───── Dataset extract ─────
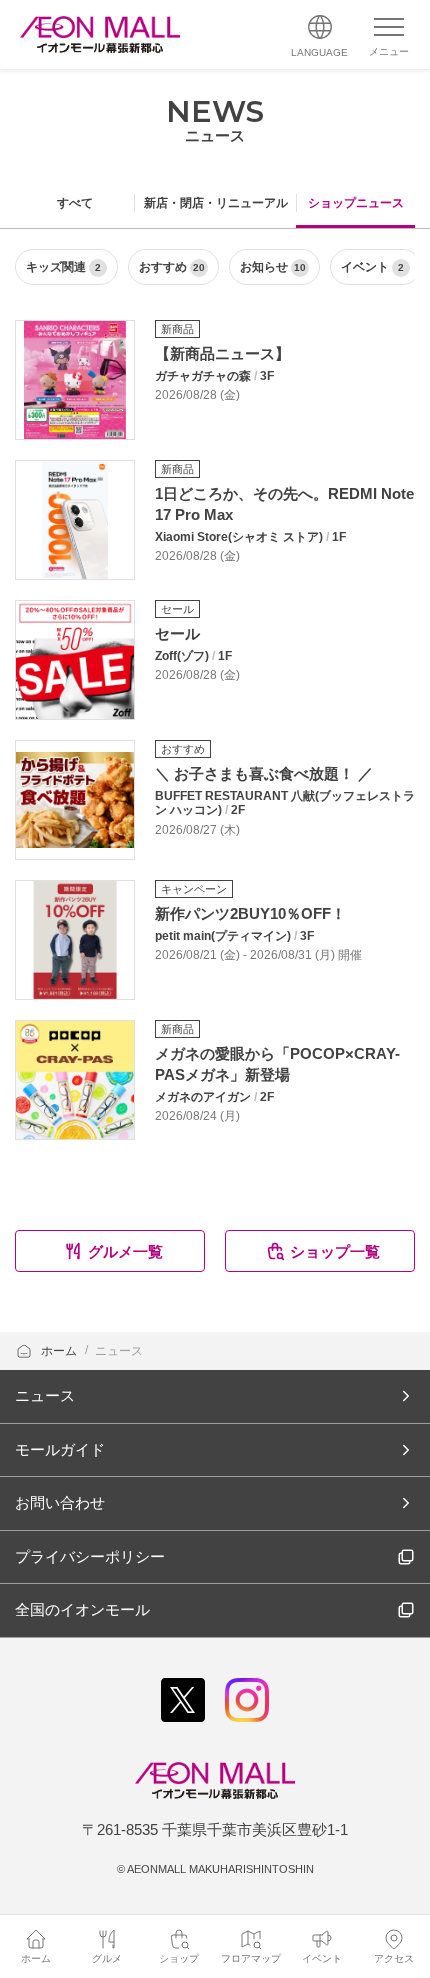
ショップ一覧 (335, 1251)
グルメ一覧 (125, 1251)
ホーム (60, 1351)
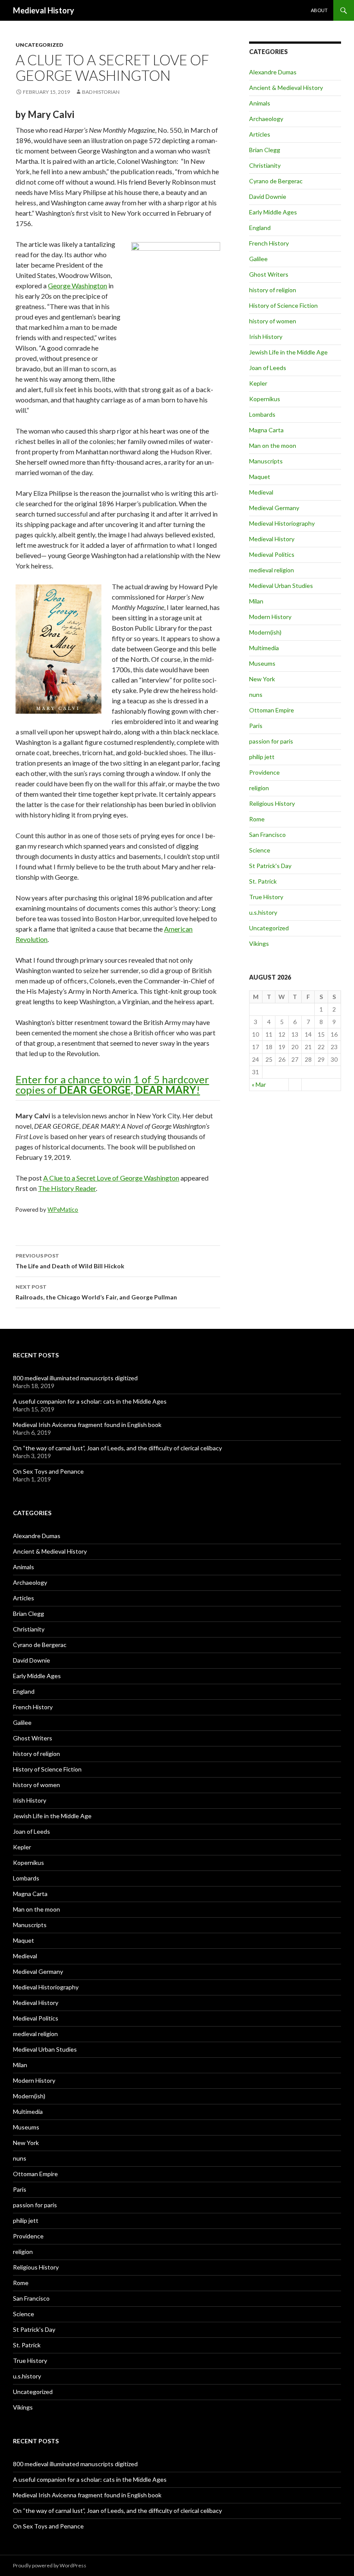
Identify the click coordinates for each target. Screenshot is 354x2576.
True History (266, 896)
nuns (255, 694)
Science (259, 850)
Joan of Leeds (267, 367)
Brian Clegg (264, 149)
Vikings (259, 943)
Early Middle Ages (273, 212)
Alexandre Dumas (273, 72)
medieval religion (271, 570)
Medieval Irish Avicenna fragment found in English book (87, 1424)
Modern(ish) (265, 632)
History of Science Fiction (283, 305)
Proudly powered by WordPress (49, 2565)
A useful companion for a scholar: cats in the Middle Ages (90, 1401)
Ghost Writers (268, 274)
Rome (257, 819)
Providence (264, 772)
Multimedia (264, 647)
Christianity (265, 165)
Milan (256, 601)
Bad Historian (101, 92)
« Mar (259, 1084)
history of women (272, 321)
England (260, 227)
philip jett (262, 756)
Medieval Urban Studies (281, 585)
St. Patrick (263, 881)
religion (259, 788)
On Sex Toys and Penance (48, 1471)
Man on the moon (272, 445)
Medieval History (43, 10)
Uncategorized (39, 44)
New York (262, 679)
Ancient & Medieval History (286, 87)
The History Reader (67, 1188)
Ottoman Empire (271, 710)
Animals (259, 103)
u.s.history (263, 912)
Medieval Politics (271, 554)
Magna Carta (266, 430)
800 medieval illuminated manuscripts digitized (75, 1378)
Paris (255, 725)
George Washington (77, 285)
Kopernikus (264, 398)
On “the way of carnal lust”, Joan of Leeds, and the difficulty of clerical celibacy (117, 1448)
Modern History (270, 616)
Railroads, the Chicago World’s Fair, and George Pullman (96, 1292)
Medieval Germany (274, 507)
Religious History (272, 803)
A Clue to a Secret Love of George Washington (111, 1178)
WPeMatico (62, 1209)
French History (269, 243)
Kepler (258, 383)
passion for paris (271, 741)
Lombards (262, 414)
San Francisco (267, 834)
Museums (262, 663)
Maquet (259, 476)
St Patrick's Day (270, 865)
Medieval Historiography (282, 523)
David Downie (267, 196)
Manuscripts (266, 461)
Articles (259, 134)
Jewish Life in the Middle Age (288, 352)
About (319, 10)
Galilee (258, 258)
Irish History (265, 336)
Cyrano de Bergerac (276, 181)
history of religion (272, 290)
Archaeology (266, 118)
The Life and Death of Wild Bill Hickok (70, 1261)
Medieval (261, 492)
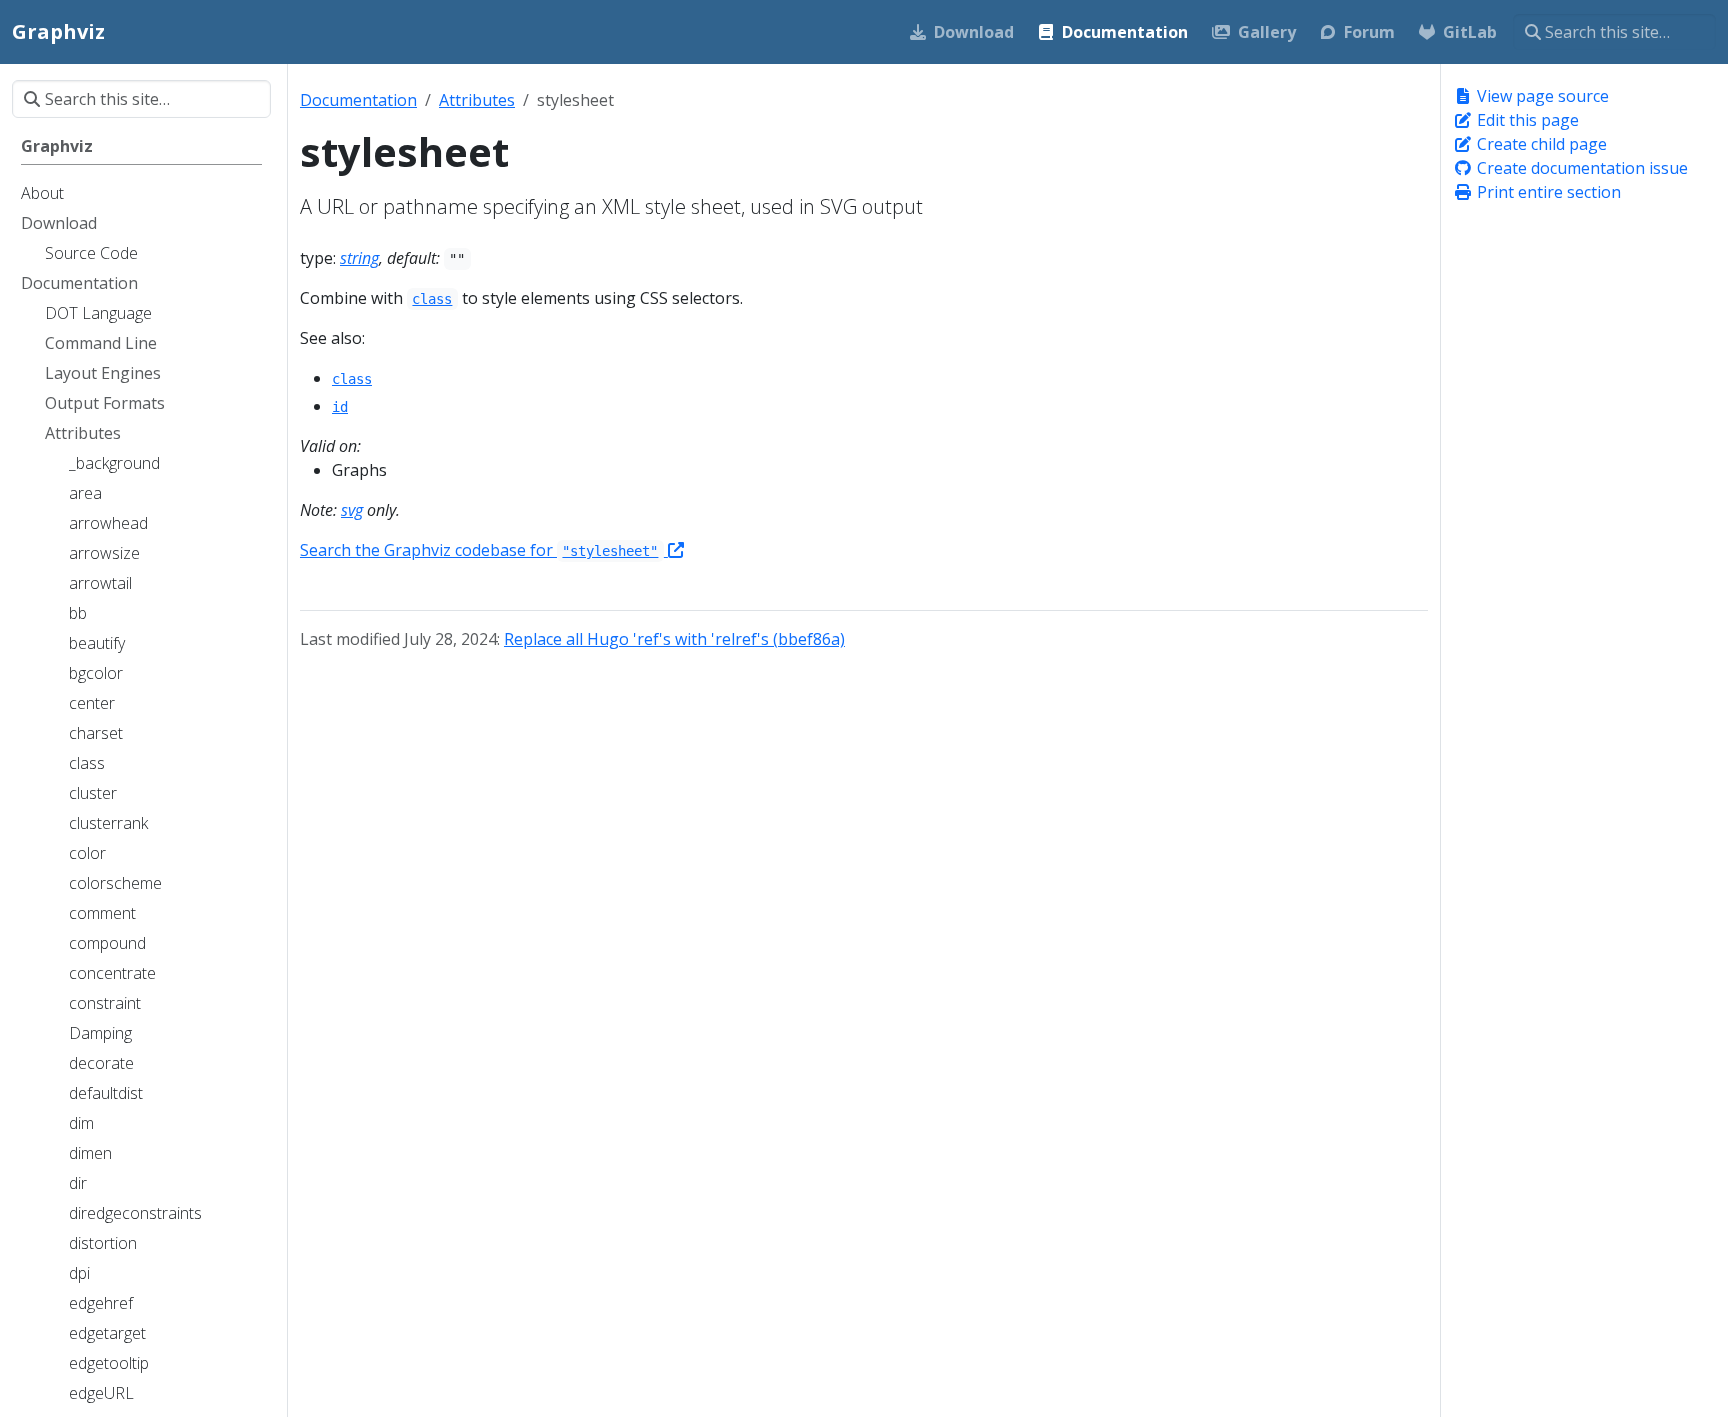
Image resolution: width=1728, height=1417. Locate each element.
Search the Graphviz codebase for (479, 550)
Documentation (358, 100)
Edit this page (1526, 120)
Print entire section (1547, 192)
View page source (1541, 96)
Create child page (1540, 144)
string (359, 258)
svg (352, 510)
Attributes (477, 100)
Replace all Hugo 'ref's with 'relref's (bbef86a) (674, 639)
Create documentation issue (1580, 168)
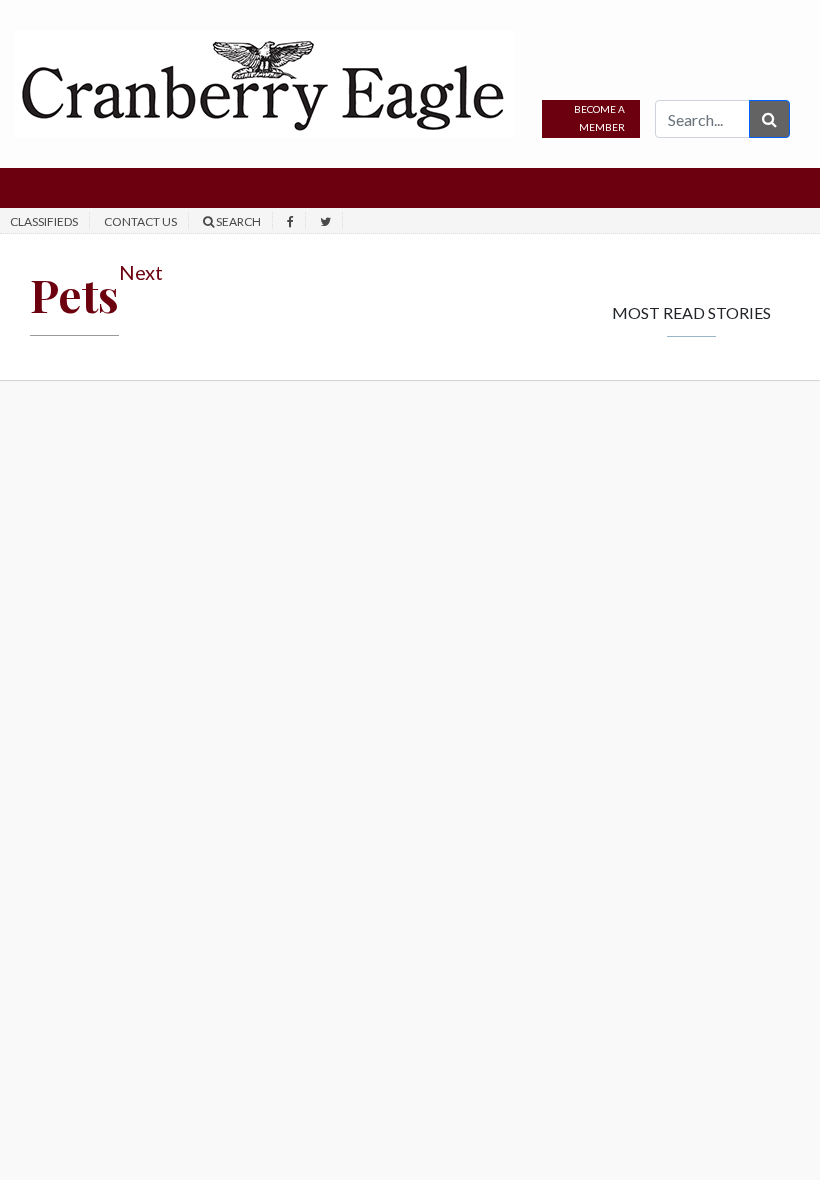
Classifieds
─────
--- Problem ---
Where does "Create" appear in the records above? Copy every line that has it.

--- Output of the task ---
Create child page (1540, 144)
Create documentation issue (1580, 168)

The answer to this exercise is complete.